* [TEXTO PARA LER]

Um português nascido e a viver em Portugal, outro oriundo de terras lusitanas e emigrante em França durante 11 anos e um luso-francês, nascido e criado em solo gaulês. João Granate, 26 anos é o português à beira-mar plantado. Jogador amador de râguebi, no Grupo Desportivo Direito, é engenheiro de profissão.  O “emigrante”, José Lima, 31, partiu da pátria Lusitânia há mais de uma década com a bola oval nas mãos para tentar a sorte na via da profissionalização dos campeonatos franceses. Por último, Nicolas Martim, filho de pai português emigrado em terras gaulesas, e mãe francesa, nasceu em França há 24 anos, adotou a nacionalidade portuguesa e é, também ele, jogador profissional no país hóspede do segundo melhor campeonato do mundo.  

Estes três jogadores bem que podiam traçar o retrato sumário da seleção nacional de râguebi. São três jogadores, de realidades distintas, que formam um mosaico pincelado por portugueses (emigrantes incluídos) e luso-franceses e, juntos, com a “Portuguesa” debaixo da língua, vão disputar o Mundial França 2023.

Esta é a 10.ª edição da competição entre nações, 200 anos depois do nascimento da modalidade, 120 anos depois do primeiro registo da introdução do râguebi em Portugal, em Lisboa, e 99 anos após a oficialização do “primeiro” jogo, no Porto, ambos acontecimentos ocorridos debaixo da influência de britânicos e franceses sitiados em território nacional.

Será a segunda participação lusa no torneio internacional, 16 anos depois da estreia feita igualmente no país de acolhimento de mais de 600 mil portugueses, muitos deles emigrados nos anos 60 e 70 do século passado, número hoje triplicado por força da descendência.

* [TAREFA 1]
No texto sobre a seleção de râguebi, transforme numa lista o parágrafo que começa por "Um português nascido e a viver em Portugal", com um item por jogador e mantendo os factos principais.
* [TAREFA 2]
Responda com base no texto sobre a seleção de râguebi:
(a) Qual é a profissão de João Granate?
(b) Que edição da competição entre nações é o Mundial França 2023?
(c) Em que cidade ocorreu a oficialização do "primeiro" jogo de râguebi em Portugal?
* [TAREFA 3]
Extraia do texto sobre a seleção de râguebi o trecho entre "Estes três jogadores" e "Mundial França 2023.", inclusive, sem qualquer alteração.

* [SEGMENTO DE DADOS]
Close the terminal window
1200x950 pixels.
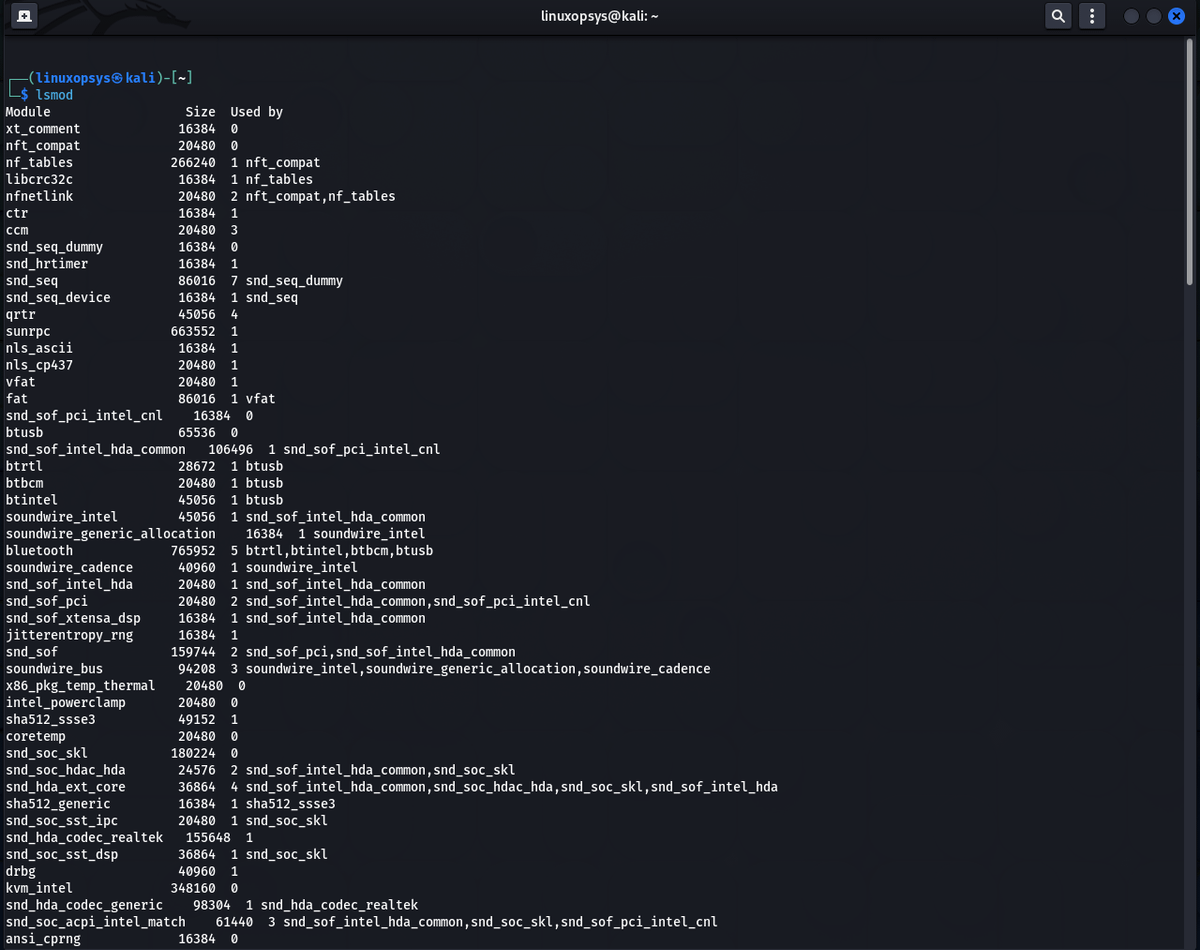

* [RESPOSTA ESCRITA 1]
- João Granate, 26 anos: português, vive em Portugal, é jogador amador de râguebi no Grupo Desportivo Direito e engenheiro de profissão.
- José Lima, 31 anos: deixou Portugal há mais de uma década, emigrou para França durante 11 anos e procurou profissionalizar-se nos campeonatos franceses.
- Nicolas Martim, 24 anos: nasceu em França, filho de pai português emigrado e de mãe francesa, adotou a nacionalidade portuguesa e é jogador profissional em França.

* [RESPOSTA ESCRITA 2]
(a) É engenheiro.
(b) É a 10.ª edição.
(c) No Porto.

* [RESPOSTA ESCRITA 3]
Estes três jogadores bem que podiam traçar o retrato sumário da seleção nacional de râguebi. São três jogadores, de realidades distintas, que formam um mosaico pincelado por portugueses (emigrantes incluídos) e luso-franceses e, juntos, com a “Portuguesa” debaixo da língua, vão disputar o Mundial França 2023.